失恋した時の気持ちにもしも味がつくのなら、こういう味なんだろうか。近所のおばさんが庭で採ったというお裾分けのクランベリーを一粒放り込んだ。甘くて酸っぱくて、それから。
出来ることなら味わいたくないのに、いやに美味しく感じてしまう。きっとそういう風にからだが出来上がっている。
「真緒!」
通学路で私の声に反応した真緒はきょろきょろと周りを見渡してから、振り向いてこっちを責めるようにじとりと睨んだ。後ろ姿からして疲れていたので元気に声を掛けたのに、その目線はなんなんだ。
「なまえ、おまえな〜。いつも大きい声で名前呼ぶなって言ってんだろ?」
「ごめんごめん、真緒は一応アイドルだったね」
「一応じゃなくてれっきとした…つかそうじゃねえよ。普通にびっくりするからやめろって言ってんの」
私より少し背の高い真緒は、私の頭をぐりぐりと撫でつける。アイドルを目指して夢ノ咲学院に入学してからすぐに身長は止まってしまったらしく、それなりに大きい私とはあまり差がない。それなのに女なんだから気をつけろとか、最近は特に私のことを女扱いするようになってむず痒い。昔は夜まで一緒に遊んだのに、今は夜になっても真緒の部屋に居ると追い出されてしまう。私の気持ちはなんにも変わらないのに、真緒ばっかり大人になっている。
「学校はどう?生徒会長」
「どうもこうも。プロデュース科の生徒が増えてどこもかしこも大騒ぎだよ。あんずも大変そうだしな」
「…へえ」
去年からしきりに名前を聞くようになった女の子。真緒たちのユニットをプロデュースしている女の子。同じ年なのにすごい才能を持っていて、今の俺たちがあるのはあんずのおかげだって真緒から散々聞かされた。嫌だな、そんな女の子私じゃきっと構わないのに。なんで真緒の近くに居るのが私じゃないんだろう。真緒は誰にでも優しい。誰彼構わず世話を焼くしそれで沢山苦労している。だけど夢ノ咲に入ってちょっとだけ変わったような気がして嬉しかったんだ。自分のことを器用貧乏だなんて言う真緒がステージに立つ時は自信を持った顔をしていて、ああアイドルなんだなって思って嬉しかった。だけどそれは多分、あんずちゃんのおかげ。私はなんにもしていない。

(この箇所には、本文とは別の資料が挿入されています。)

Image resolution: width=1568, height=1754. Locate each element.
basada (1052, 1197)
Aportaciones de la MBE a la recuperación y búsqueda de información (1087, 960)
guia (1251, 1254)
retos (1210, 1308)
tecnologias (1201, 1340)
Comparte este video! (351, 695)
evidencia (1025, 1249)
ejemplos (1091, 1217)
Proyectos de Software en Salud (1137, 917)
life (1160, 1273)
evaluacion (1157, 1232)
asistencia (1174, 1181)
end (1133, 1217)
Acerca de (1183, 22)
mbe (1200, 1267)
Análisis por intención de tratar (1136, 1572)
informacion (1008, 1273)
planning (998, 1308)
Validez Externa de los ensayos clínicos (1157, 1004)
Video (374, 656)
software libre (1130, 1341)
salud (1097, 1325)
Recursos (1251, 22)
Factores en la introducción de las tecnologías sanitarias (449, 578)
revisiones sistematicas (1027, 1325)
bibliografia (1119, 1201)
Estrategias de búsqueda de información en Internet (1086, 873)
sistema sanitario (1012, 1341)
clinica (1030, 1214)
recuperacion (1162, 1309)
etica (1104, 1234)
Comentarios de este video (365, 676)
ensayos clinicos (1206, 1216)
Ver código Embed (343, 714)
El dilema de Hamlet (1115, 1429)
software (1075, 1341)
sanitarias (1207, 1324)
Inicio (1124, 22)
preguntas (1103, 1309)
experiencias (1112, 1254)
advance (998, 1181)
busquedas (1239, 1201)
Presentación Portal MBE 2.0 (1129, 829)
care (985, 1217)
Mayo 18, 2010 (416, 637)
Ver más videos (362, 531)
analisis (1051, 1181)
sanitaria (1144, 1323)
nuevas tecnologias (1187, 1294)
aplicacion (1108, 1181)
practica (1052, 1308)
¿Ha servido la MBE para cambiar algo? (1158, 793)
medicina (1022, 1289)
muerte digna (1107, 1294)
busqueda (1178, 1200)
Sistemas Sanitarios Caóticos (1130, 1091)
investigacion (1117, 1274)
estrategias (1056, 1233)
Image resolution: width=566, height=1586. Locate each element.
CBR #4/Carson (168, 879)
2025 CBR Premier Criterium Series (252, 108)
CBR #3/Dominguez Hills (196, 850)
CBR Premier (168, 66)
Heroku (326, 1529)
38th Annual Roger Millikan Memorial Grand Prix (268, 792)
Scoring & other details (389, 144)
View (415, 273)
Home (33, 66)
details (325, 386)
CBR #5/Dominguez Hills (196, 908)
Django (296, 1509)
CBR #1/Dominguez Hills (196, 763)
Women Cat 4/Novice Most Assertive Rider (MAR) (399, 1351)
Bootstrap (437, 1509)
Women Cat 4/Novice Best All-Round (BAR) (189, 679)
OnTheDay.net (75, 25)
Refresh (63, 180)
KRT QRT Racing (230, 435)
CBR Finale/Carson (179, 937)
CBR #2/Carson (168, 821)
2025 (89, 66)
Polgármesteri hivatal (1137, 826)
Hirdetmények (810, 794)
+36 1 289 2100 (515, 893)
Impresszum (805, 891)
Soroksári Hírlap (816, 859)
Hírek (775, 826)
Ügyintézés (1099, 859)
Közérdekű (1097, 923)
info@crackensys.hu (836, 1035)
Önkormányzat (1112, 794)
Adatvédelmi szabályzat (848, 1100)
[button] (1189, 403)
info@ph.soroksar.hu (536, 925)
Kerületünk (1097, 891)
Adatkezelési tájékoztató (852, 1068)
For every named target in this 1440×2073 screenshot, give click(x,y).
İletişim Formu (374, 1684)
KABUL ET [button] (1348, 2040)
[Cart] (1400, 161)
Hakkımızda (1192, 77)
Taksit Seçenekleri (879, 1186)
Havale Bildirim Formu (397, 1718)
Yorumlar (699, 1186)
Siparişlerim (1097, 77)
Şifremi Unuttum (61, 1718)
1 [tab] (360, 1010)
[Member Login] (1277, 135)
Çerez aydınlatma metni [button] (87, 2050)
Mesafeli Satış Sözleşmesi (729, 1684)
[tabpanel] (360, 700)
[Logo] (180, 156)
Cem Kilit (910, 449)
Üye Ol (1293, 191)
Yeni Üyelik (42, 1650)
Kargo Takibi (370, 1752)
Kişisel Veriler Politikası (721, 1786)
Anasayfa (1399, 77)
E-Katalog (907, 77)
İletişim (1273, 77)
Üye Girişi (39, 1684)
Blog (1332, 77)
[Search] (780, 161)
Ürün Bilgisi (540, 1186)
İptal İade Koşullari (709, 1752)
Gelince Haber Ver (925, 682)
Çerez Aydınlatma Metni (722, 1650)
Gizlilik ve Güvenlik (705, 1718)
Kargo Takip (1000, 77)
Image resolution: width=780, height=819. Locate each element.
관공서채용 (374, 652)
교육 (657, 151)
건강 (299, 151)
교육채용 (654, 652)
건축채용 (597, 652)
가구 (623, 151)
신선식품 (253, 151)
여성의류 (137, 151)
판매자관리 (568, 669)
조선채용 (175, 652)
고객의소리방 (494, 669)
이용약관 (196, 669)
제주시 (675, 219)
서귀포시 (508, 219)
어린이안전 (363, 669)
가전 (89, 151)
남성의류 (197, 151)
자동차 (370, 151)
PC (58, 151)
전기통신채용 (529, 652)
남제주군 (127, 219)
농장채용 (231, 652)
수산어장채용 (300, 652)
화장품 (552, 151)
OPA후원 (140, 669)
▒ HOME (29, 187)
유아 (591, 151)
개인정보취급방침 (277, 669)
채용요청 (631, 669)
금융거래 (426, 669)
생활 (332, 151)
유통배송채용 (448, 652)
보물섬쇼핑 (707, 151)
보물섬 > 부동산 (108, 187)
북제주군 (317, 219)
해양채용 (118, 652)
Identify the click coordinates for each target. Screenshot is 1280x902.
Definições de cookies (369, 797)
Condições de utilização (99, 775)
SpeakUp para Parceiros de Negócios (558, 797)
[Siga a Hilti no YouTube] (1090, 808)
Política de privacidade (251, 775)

「そうだ、今度また学院でライブやるんだ。見に来るだろ?」
「うん、行く」
「チケット取っといたからさ、ほら。最前」
「いいの?」
「いいに決まってんだろ〜?なまえは特別な」
特別扱いって時に残酷だ。真緒は優しいから、幼馴染として特別扱いしているだけであってそれ以上もそれ以下もないのに特別という言葉で心は浮き立つ。もらったチケットを鞄の奥にしまい込む振りをして、中に入っていたハンドタオルを力任せに握りしめた。どう足掻いたって私はあの子になれない。真緒という優しい籠に入れられた幼馴染のまま。
口の中でラズベリーの味がした。赤い実が弾けて、じゅわりと広がる。甘くて酸っぱくて、どうしようもなく惨めで泣きたい気分にさせられる。それでも嫌いになれないのは、きっと真緒の色と少し似ているからだ。甘くて酸っぱい、消えない香り。鮮やかな赤。真緒を見るたび、私はラズベリーを思い出す。